他进酒吧的时候,酒吧才正开始热闹呢,这种地方一般都是九点多才开始真正的夜生活的。

也不知道现在是哪个驻唱歌手在唱歌了。凌镜想着,要了杯酒要了个果盘,找了个比较角落的位置坐了下来。因为年还没过,众人都还挺兴奋的,凌镜甚至还一下子有点不能适应这个环境了。

看着周围一对对一群群的人,他突然觉得有点寂寞起来——他妈妈说得对,其实他是该到了结婚的年龄,毕竟工作虽然多,但静下来的时候,回到家的时候,只有自己一个人,也会觉得寂寞。他和江歧君虽然是特别好的朋友,但是毕竟江歧君也有自己的家庭,不可能陪伴他一辈子。

他叹了口气,转念一想又觉得不对——自己好像对女生没什么兴趣,可是对男的就更没什么兴趣了,一想到那种满身体毛硬邦邦的男的,简直整个人都不好了,有些受可能不会满身体毛身体也软,但是想一想**的时候用那种地方,他又觉得整个人都不好了……所以自己一直单着也不是没有原因啊。

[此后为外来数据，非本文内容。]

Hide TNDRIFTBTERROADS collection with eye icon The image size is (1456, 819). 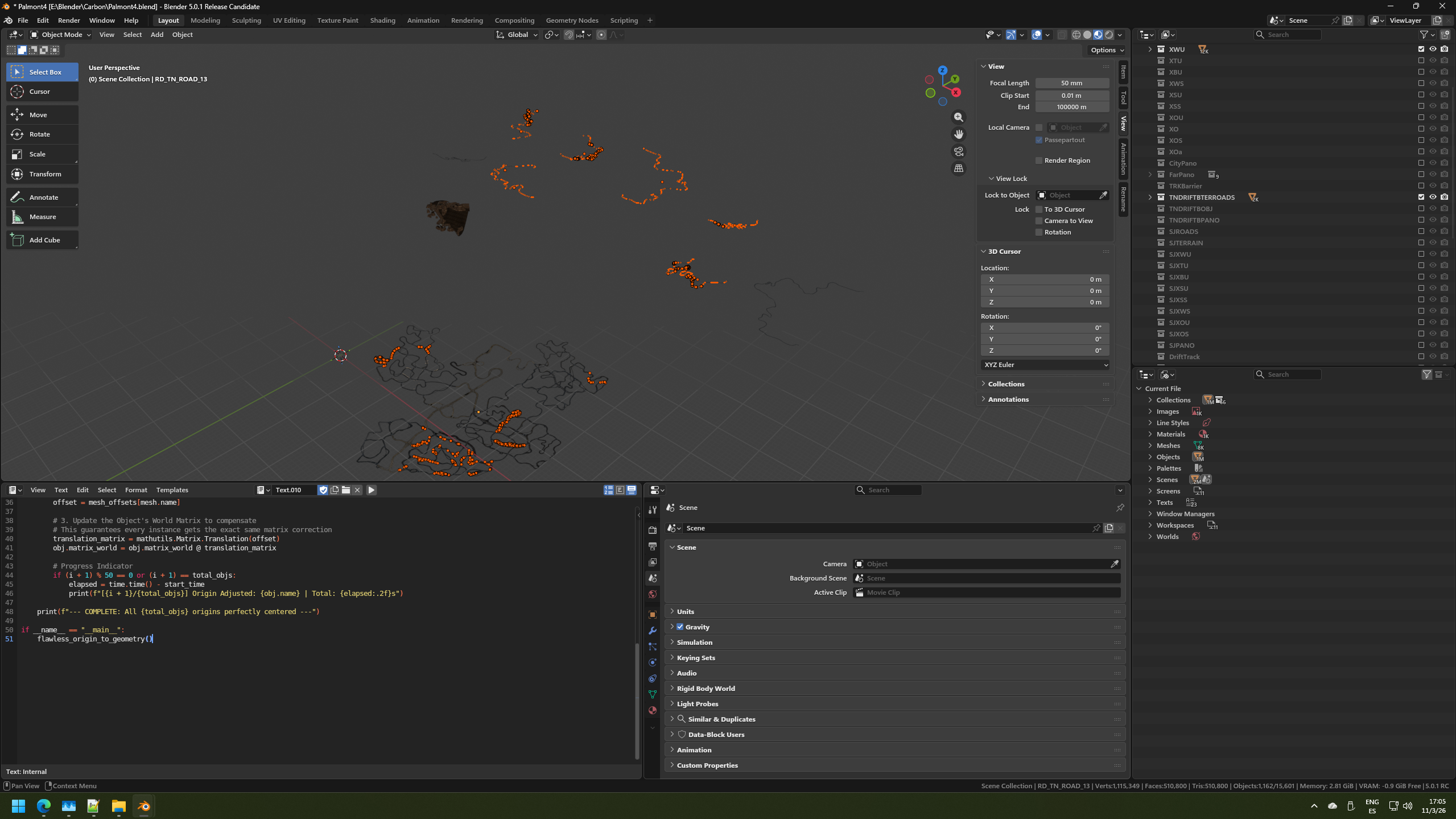1433,197
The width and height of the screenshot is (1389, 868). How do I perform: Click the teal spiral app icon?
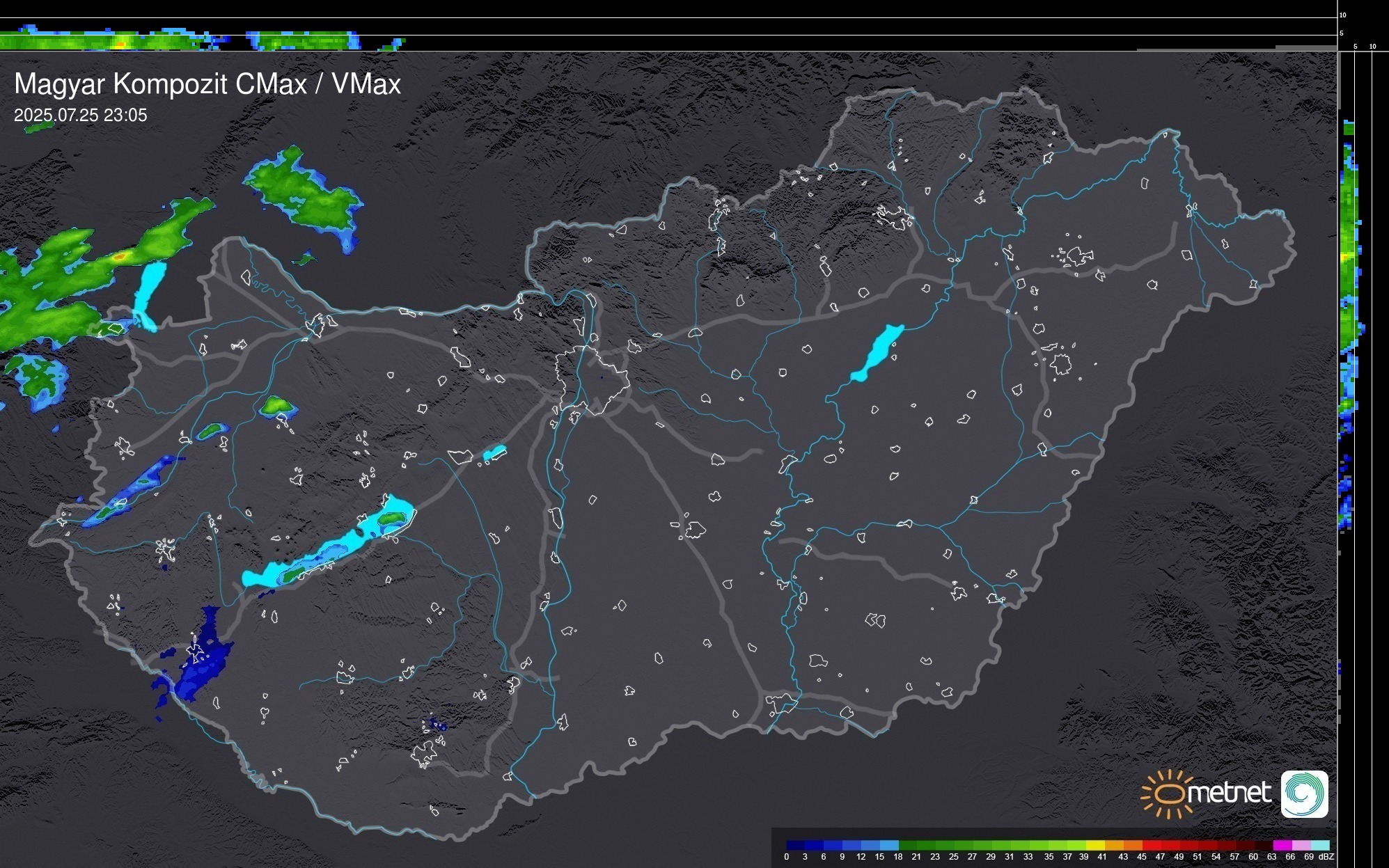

他自己一个人比较无趣地喝了会儿酒,现在的驻唱歌手好像也没什么特色,他记得以前那个驻唱歌手年纪很轻,唱蓝调和爵士特别好听,他还挺想把他介绍给音乐公司的,但是对方说他有正当工作,唱歌只是业余爱好,对方性子特别洒脱不羁,凌镜很欣赏他,只可惜后来不知怎么的就辞职了……

他正回忆着,突然就发现远处角落里的沙发上坐着一个很眼熟的身影,他一探身,仔细一看:

咦?这人不是霍江楼吗?我没看错吧????

他再仔细端详了一下,发现对方的确是霍江楼,而不是他眼花了——霍江楼穿着白衬衫,衬衫最上面两颗扣子是解开的,没挂领带,跟他平时的西装革履的形象差很多,而且他就一个人坐在角落里,没有人陪,也不玩手机,就一个人拿着酒杯喝酒发呆。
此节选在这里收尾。